Your assignment: Could you echo the data below verbatim, starting at the line that contains "has width=474, height=474." and stopping after the line that contains "range-all: All is"?

..........

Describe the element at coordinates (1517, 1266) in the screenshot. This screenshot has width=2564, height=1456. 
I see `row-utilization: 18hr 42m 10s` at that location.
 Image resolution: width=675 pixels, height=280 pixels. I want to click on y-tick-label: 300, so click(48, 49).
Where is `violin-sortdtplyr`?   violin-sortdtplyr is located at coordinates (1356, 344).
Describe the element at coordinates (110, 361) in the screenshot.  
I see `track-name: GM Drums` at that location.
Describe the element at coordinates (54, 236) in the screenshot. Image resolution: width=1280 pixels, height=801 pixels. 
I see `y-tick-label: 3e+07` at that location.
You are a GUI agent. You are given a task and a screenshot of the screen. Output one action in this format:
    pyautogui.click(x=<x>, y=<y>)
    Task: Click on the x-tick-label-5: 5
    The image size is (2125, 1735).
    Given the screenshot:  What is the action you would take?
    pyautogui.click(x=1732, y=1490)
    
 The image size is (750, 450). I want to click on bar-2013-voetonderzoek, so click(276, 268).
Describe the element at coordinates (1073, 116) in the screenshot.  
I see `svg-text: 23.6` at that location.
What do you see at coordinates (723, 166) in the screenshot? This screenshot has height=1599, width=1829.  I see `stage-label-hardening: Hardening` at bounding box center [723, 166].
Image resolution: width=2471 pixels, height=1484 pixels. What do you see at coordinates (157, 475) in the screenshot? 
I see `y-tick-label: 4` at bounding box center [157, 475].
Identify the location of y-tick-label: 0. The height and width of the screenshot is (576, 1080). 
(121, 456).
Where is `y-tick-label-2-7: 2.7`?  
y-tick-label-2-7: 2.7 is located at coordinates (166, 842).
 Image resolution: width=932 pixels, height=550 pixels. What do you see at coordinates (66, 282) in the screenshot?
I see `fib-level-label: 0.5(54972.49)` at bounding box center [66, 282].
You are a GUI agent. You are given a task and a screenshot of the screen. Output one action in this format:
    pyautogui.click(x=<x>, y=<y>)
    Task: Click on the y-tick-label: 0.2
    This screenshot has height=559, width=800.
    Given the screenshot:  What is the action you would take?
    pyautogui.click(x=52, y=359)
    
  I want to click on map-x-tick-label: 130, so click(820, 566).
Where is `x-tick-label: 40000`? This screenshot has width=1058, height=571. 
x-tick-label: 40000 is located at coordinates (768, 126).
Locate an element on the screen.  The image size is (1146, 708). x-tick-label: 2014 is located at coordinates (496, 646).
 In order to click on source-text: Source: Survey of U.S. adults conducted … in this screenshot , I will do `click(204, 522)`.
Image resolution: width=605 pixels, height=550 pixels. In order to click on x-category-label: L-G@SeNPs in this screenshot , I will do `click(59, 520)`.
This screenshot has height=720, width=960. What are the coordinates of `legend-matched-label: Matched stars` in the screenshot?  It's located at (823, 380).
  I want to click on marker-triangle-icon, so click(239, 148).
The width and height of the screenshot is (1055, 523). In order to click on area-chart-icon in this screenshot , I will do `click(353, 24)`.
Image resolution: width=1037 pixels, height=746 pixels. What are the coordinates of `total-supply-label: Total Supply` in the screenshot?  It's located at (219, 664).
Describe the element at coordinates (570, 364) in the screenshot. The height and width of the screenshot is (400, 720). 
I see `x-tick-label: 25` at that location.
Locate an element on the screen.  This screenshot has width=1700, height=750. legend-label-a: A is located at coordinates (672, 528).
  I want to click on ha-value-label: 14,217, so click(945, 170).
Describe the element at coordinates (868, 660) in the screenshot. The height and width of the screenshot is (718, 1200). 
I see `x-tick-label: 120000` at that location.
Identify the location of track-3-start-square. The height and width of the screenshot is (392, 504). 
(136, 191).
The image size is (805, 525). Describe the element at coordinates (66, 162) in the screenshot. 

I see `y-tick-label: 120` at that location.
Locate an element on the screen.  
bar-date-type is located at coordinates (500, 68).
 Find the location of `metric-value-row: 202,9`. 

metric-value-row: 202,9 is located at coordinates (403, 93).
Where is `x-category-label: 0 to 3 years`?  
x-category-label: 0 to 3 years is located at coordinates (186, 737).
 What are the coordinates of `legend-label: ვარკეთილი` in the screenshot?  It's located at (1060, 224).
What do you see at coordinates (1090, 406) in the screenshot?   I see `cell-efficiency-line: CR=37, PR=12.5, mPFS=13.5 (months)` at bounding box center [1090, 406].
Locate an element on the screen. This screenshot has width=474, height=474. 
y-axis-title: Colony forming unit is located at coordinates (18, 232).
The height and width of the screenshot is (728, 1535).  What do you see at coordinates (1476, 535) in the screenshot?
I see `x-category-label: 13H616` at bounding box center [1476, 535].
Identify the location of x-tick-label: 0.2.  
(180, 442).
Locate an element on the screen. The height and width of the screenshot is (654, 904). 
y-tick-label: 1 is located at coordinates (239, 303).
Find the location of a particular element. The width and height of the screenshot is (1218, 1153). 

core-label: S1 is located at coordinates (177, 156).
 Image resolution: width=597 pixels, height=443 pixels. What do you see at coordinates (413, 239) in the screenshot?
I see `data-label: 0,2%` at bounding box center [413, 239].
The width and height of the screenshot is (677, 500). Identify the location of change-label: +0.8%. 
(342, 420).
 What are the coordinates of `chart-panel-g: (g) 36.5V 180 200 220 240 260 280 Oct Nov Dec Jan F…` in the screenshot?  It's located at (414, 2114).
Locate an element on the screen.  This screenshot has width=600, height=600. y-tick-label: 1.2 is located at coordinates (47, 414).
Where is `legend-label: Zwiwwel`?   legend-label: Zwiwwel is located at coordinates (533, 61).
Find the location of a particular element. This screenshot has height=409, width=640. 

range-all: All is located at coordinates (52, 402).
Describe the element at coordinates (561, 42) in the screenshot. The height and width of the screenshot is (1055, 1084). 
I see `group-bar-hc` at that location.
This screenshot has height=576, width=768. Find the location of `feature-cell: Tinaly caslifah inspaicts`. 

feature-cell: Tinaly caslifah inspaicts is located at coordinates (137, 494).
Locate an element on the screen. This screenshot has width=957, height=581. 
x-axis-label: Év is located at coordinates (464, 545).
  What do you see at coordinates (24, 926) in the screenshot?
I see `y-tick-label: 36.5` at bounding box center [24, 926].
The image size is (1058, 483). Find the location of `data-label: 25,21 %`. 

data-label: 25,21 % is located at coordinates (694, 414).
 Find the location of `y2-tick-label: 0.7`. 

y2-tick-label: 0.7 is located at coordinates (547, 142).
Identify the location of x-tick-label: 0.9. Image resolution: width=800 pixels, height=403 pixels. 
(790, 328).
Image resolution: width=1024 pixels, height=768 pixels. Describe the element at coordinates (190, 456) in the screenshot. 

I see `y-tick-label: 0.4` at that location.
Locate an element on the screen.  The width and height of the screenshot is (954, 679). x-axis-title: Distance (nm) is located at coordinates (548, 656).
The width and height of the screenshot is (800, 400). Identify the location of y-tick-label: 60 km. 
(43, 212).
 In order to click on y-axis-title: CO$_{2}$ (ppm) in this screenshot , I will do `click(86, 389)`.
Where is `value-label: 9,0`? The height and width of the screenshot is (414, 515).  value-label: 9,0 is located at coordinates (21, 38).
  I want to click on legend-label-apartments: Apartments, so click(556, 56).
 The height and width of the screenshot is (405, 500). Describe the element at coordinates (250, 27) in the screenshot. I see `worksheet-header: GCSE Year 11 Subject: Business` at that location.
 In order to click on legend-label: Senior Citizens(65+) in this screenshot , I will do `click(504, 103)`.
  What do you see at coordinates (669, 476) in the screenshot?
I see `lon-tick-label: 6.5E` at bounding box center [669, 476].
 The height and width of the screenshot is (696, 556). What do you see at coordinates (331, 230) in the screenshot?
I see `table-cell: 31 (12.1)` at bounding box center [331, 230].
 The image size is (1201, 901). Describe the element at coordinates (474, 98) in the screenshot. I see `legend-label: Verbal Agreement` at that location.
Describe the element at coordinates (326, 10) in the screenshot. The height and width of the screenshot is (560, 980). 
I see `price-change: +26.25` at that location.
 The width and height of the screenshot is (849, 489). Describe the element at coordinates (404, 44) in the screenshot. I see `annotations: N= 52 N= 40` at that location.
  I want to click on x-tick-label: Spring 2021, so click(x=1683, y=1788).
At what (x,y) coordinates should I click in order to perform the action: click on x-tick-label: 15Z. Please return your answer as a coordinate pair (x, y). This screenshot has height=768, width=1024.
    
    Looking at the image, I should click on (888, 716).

..........

Task result:
Locate an element on the screen. This screenshot has width=474, height=474. 
y-axis-title: Colony forming unit is located at coordinates (18, 232).
The height and width of the screenshot is (728, 1535).  What do you see at coordinates (1476, 535) in the screenshot?
I see `x-category-label: 13H616` at bounding box center [1476, 535].
Identify the location of x-tick-label: 0.2.  
(180, 442).
Locate an element on the screen. The height and width of the screenshot is (654, 904). 
y-tick-label: 1 is located at coordinates (239, 303).
Find the location of a particular element. The width and height of the screenshot is (1218, 1153). 

core-label: S1 is located at coordinates (177, 156).
 Image resolution: width=597 pixels, height=443 pixels. What do you see at coordinates (413, 239) in the screenshot?
I see `data-label: 0,2%` at bounding box center [413, 239].
The width and height of the screenshot is (677, 500). Identify the location of change-label: +0.8%. 
(342, 420).
 What are the coordinates of `chart-panel-g: (g) 36.5V 180 200 220 240 260 280 Oct Nov Dec Jan F…` in the screenshot?  It's located at (414, 2114).
Locate an element on the screen.  This screenshot has width=600, height=600. y-tick-label: 1.2 is located at coordinates (47, 414).
Where is `legend-label: Zwiwwel`?   legend-label: Zwiwwel is located at coordinates (533, 61).
Find the location of a particular element. This screenshot has height=409, width=640. 

range-all: All is located at coordinates (52, 402).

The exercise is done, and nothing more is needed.